では次は観点を変えて、相性のいいサービスやユースケースを整理してみます。

 

2-2. Athenaを利用した構成、ユースケース

実際に触る前に、もう少しだけ抽象度が高い部分で情報を整理しておきます。

いざAthenaを使おう!となった場合、どういう風に使うのが誰(何)にとってどう便利なのか?的なことを

ほんのり意識してるといいかもしれません。ちなみに私はそういうことはできないです。

 

(1). 実際にクライアント側からAthenaを利用するパターン

* ODBC / JDBCでの接続

  * AWS APIを介した接続ではないため、

     AthenaはODBC / JDBCに対応した独立したデータソースとして振る舞う

  * SQL WorkBench等クライアントツールでの接続や、

   各ドライバを利用したアプリケーションでの利用ができる

  * AWS APIを介していないため、

    別のところで認証・認可を管理していると思うけれど、

    その部分については不明瞭。ユーザやスキーマ周りについてどういう扱いになるのか

    後続で整理が必要。

 

  * AWS Management Consoleからの利用、AWS CLIからのクエリ発行も可能。

  * AWS CLIからクエリの実行ができると、

    バッチやスクリプト組むときの選択肢が広がるのはわかるのですが、

    ODBC/JDBC対応しているという前段があるので

  「RDSにクエリ投げられるAWS CLI(API)あります!」みたいなことを言われた感じに思えて

    少しだけ違和感を覚えました。

    例えばBigQueryとかはAPIでクエリ投げますけど、ODBC/JDBCには対応してないですよね。

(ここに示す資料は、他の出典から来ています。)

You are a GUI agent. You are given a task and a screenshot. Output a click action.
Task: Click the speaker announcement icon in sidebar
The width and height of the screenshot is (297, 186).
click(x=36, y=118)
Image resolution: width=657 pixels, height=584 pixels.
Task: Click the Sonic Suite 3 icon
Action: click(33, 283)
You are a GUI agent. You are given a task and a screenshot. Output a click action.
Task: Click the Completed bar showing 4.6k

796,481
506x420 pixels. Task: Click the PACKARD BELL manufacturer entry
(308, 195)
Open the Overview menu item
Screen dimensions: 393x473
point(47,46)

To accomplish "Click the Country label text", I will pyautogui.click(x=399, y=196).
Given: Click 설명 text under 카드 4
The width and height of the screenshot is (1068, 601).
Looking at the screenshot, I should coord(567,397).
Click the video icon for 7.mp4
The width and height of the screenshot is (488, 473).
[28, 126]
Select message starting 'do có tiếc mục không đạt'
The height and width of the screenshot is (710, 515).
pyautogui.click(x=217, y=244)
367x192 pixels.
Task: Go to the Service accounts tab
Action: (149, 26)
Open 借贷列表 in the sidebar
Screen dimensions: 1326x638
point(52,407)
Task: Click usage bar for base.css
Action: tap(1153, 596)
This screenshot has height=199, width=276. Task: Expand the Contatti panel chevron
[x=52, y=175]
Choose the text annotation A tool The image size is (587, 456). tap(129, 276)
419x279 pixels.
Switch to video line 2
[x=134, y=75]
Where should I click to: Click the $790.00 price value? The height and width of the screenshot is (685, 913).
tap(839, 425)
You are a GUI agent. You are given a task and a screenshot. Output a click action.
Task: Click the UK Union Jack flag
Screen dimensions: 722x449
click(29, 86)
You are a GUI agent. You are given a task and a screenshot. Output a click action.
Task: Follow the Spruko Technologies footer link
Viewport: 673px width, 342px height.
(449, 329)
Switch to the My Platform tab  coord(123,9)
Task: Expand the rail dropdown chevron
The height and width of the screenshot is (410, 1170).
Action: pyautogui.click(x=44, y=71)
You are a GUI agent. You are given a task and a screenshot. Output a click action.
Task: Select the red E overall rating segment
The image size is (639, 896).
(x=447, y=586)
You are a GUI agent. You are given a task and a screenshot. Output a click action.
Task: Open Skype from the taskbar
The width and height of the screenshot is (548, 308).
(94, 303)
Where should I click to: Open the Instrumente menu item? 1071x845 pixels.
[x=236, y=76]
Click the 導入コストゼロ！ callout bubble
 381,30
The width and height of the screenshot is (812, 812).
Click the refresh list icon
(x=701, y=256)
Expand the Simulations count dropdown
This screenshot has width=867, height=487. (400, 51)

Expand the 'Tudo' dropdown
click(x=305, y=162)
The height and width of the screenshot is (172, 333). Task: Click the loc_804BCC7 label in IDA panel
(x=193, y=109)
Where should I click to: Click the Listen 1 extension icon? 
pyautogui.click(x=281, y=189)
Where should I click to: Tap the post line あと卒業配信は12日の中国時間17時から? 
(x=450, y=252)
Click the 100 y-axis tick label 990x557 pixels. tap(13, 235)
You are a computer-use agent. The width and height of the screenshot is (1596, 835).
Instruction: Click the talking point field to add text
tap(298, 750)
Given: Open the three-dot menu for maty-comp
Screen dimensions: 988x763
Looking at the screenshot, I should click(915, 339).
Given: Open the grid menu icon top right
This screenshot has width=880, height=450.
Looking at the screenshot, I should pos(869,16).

    こういうのって、そもそもサービスの思想が違うだけなんですかね。難しい。

 

  * AWS QuickSightを利用したアクセス

  * BIツール。Athenaに接続して利用することができる。

  * ちなみに、TableuもAtheneに対応している様子

           * 分かってないことが芋づる式に増えていきますね。

 

(2). AWS Glueを介在させる

        * これはGlueというサービスを別途整理しないとかけそうにないです。

   自身の理解が追いつくまでに時間を使いそうなので整理後Uodateかけておきます。

 

と、ここまでで、第一回は終わりにしたいと思います。

結局 Athenaに触ってもいませんね。触れるのは、いつになるやら。。

 

次回は

・Athenaでクエリ発行時に読み込むデータ量を減らすアプローチを整理してみる

を中心に深掘りしていきたいと思います。

 

以上、よろしくお願いいたします。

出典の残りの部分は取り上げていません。